The optimized structure in the Two load case exhibits higher genus, a more complex topology, and poorer stiffness (the objective function value is 99.7439 in Figure 1, compared to 82.6921 in Figure 2). It is intuitively understandable that a more complex approach leads to a more complex topology. However, we cannot simply conclude that the One load case strategy is better than the Two load case strategy just because the compliance in Figure 2 is lower. Theoretically, the Two load case approach has a strictly greater expressive power than the One load case. Therefore, I believe there must be scenarios where the Two load case can better describe the actual physics.
function problem3()
%% FIXED PARAMETERS
nelx = 120; % Fixed number of elements along x-axis
nely = 20; % Fixed number of elements along y-axis
volfrac = 0.5; % Fixed volume fraction
penal = 3; % Fixed penalization factor
rmin = 4.8; % Fixed filter radius
ft = 1; % Fixed filter type (sensitivity filter)
%% MATERIAL PROPERTIES
E0 = 1;
Emin = 1e-9;
nu = 0.3;
%% PREPARE FINITE ELEMENT ANALYSIS
A11 = [12 3 -6 -3; 3 12 3 0; -6 3 12 -3; -3 0 -3 12];
A12 = [-6 -3 0 3; -3 -6 -3 -6; 0 -3 -6 3; 3 -6 3 -6];
B11 = [-4 3 -2 9; 3 -4 -9 4; -2 -9 -4 -3; 9 4 -3 -4];
B12 = [ 2 -3 4 -9; -3 2 9 -2; 4 9 2 3; -9 -2 3 2];
KE = 1/(1-nu^2)/24*([A11 A12;A12' A11]+nu*[B11 B12;B12' B11]);
nodenrs = reshape(1:(1+nelx)*(1+nely),1+nely,1+nelx);
edofVec = reshape(2*nodenrs(1:end-1,1:end-1)+1,nelx*nely,1);
edofMat = repmat(edofVec,1,8)+repmat([0 1 2*nely+[2 3 0 1] -2 -1],nelx*nely,1);
iK = reshape(kron(edofMat,ones(8,1))',64*nelx*nely,1);
jK = reshape(kron(edofMat,ones(1,8))',64*nelx*nely,1);
%% DEFINE LOADS AND SUPPORTS (HALF MBB-BEAM)

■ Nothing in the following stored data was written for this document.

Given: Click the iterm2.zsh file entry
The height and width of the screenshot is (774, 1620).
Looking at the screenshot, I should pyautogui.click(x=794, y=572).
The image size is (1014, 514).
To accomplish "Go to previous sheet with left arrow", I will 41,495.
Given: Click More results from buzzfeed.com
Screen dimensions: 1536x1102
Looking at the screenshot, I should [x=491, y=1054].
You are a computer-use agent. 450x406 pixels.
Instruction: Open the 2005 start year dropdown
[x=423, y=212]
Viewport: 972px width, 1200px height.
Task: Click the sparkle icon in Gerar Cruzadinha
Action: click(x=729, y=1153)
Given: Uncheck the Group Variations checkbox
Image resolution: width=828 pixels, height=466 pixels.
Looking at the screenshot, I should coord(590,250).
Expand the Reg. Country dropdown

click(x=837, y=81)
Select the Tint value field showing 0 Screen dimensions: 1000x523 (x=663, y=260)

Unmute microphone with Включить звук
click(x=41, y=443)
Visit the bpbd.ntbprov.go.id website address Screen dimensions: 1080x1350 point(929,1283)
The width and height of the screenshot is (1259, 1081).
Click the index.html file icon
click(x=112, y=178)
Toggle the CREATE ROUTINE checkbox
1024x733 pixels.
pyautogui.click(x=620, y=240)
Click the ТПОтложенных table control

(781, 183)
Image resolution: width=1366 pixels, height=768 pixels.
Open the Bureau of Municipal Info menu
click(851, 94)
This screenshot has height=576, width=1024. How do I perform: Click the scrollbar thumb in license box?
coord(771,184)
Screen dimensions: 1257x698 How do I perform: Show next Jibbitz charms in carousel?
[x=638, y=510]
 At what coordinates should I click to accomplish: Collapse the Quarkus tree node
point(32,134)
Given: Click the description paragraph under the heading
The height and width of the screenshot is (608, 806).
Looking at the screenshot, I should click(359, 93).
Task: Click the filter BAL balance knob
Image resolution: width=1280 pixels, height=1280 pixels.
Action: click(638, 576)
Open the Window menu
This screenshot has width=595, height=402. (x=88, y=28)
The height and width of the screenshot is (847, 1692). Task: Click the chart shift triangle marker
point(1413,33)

F = sparse(2*(nely+1)*(nelx+1),2);
F(2*(nelx/4)*(nely+1)+2,1)=-1;
F(2*(3*nelx/4)*(nely+1)+2,2)=-1;
U = zeros(2*(nely+1)*(nelx+1),2);
fixeddofs = [2*(nely+1)-1,2*(nely+1),2*(nelx+1)*(nely+1)-1, 2*(nelx+1)*(nely+1)]; % xy分量都固定
alldofs = [1:2*(nely+1)*(nelx+1)];
freedofs = setdiff(alldofs,fixeddofs);
%% PREPARE FILTER
iH = ones(nelx*nely*(2*(ceil(rmin)-1)+1)^2,1);
jH = ones(size(iH));
sH = zeros(size(iH));
k = 0;
for i1 = 1:nelx
for j1 = 1:nely
e1 = (i1-1)*nely+j1;
for i2 = max(i1-(ceil(rmin)-1),1):min(i1+(ceil(rmin)-1),nelx)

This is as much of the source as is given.